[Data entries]
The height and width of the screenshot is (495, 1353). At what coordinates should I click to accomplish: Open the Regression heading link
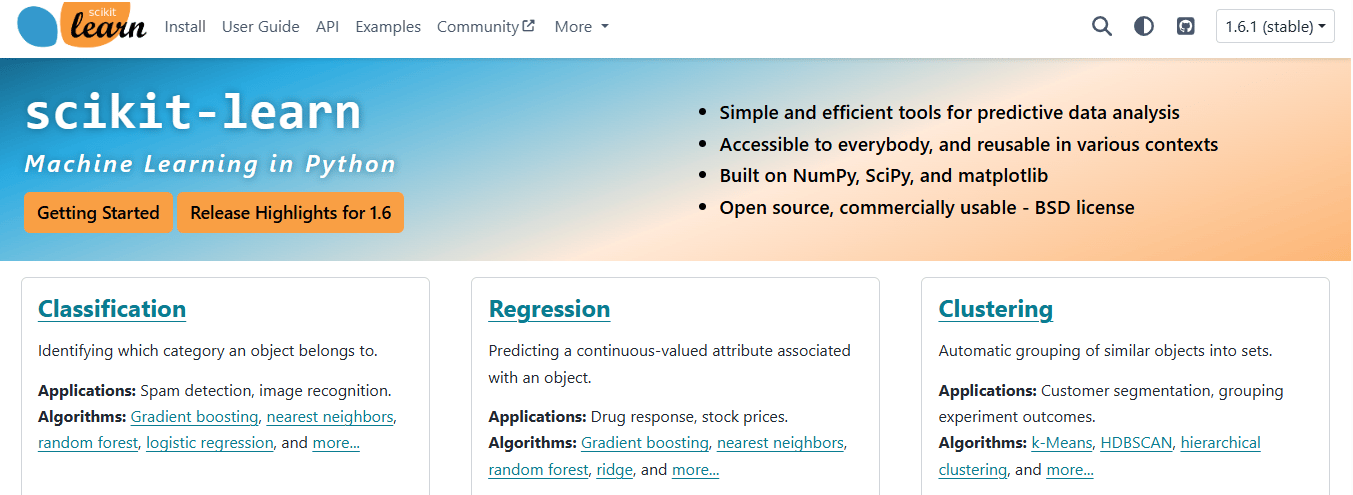[549, 309]
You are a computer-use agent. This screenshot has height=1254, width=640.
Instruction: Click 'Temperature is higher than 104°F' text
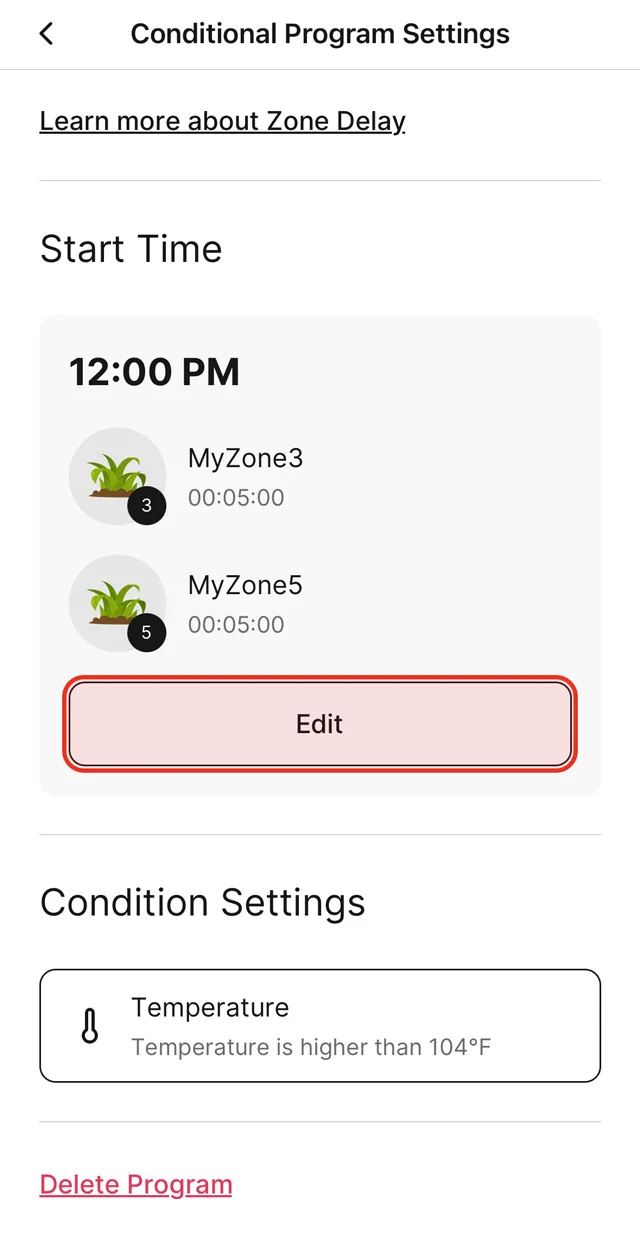[311, 1047]
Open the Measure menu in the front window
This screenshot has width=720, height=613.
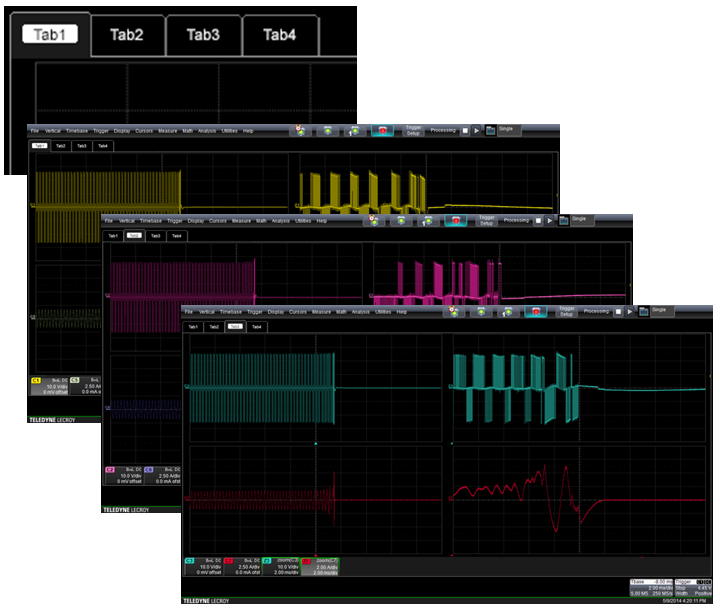(321, 311)
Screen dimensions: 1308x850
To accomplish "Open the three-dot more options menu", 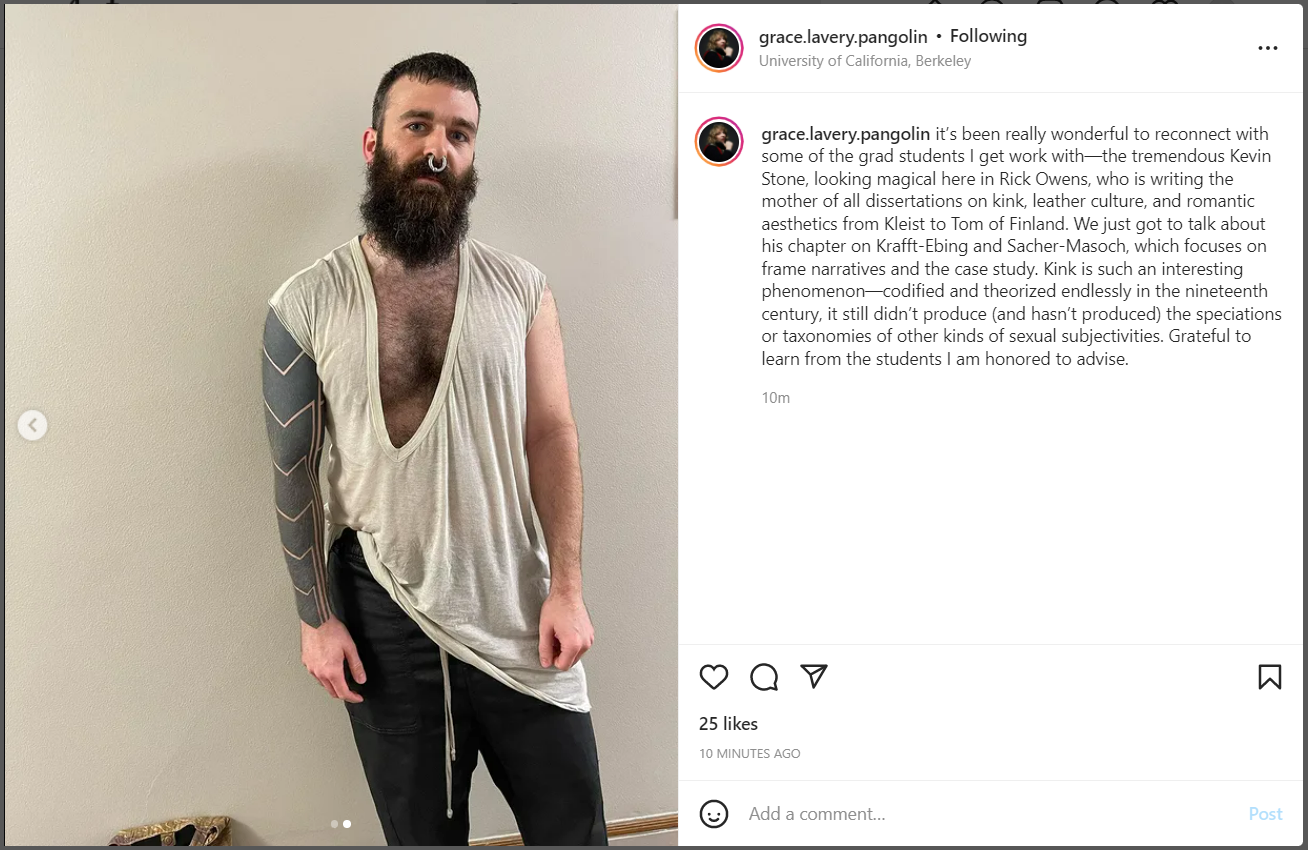I will (1268, 48).
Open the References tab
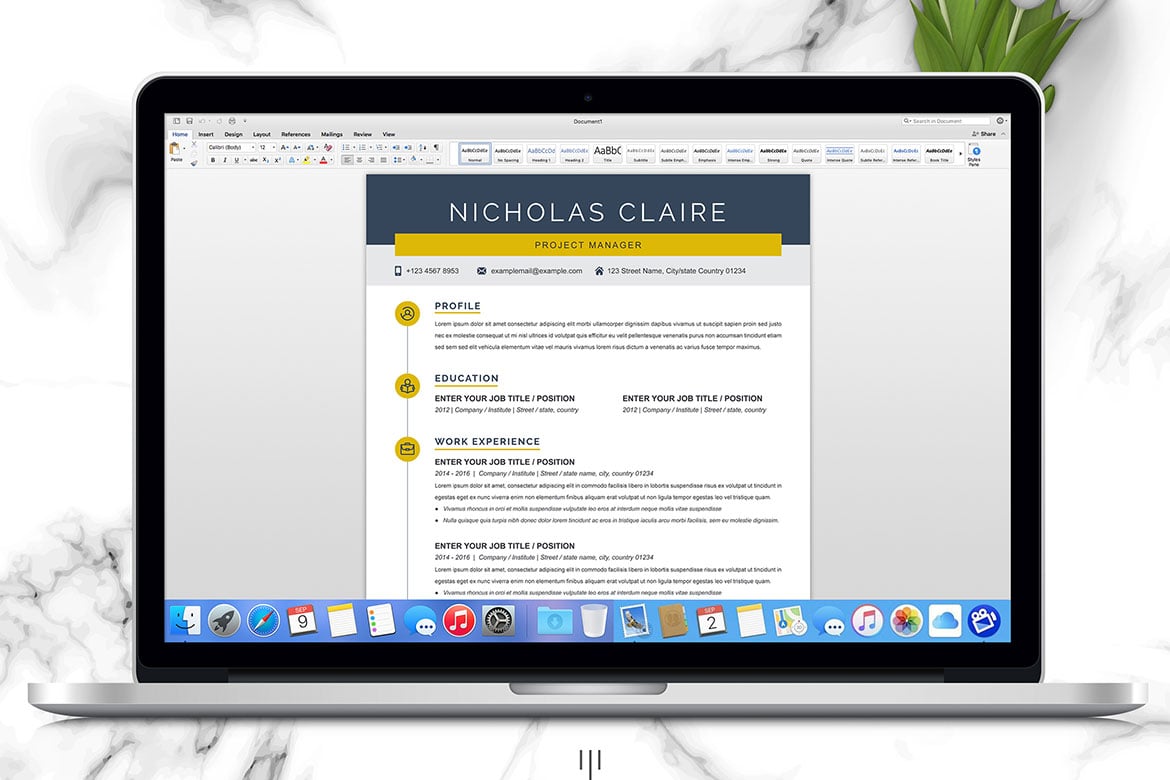The width and height of the screenshot is (1170, 780). pos(295,134)
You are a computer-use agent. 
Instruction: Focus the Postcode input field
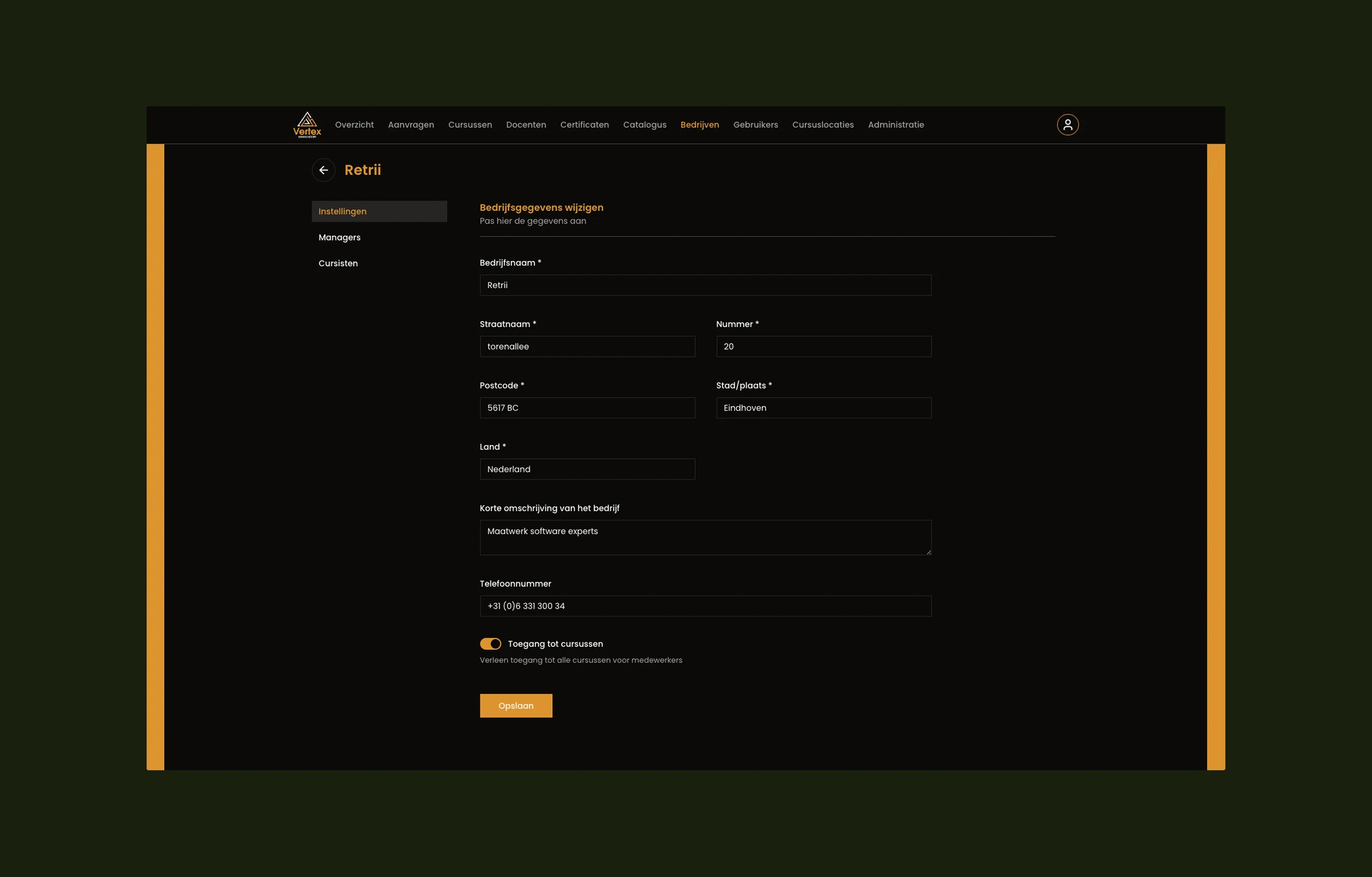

- [YOUR GOAL] Put the lines of the material, from the line holding "Open the References tab" through the end, into a Markdown table with the columns Row and Line, numbering each row and omitting blank lines. Leave the pictures out of your table.

- [EXERCISE OUTPUT]
| Row | Line |
|---|---|
| 1 | Open the References tab |
| 2 | The width and height of the screenshot is (1170, 780). pos(295,134) |
| 3 | You are a computer-use agent.  |
| 4 | Instruction: Focus the Postcode input field |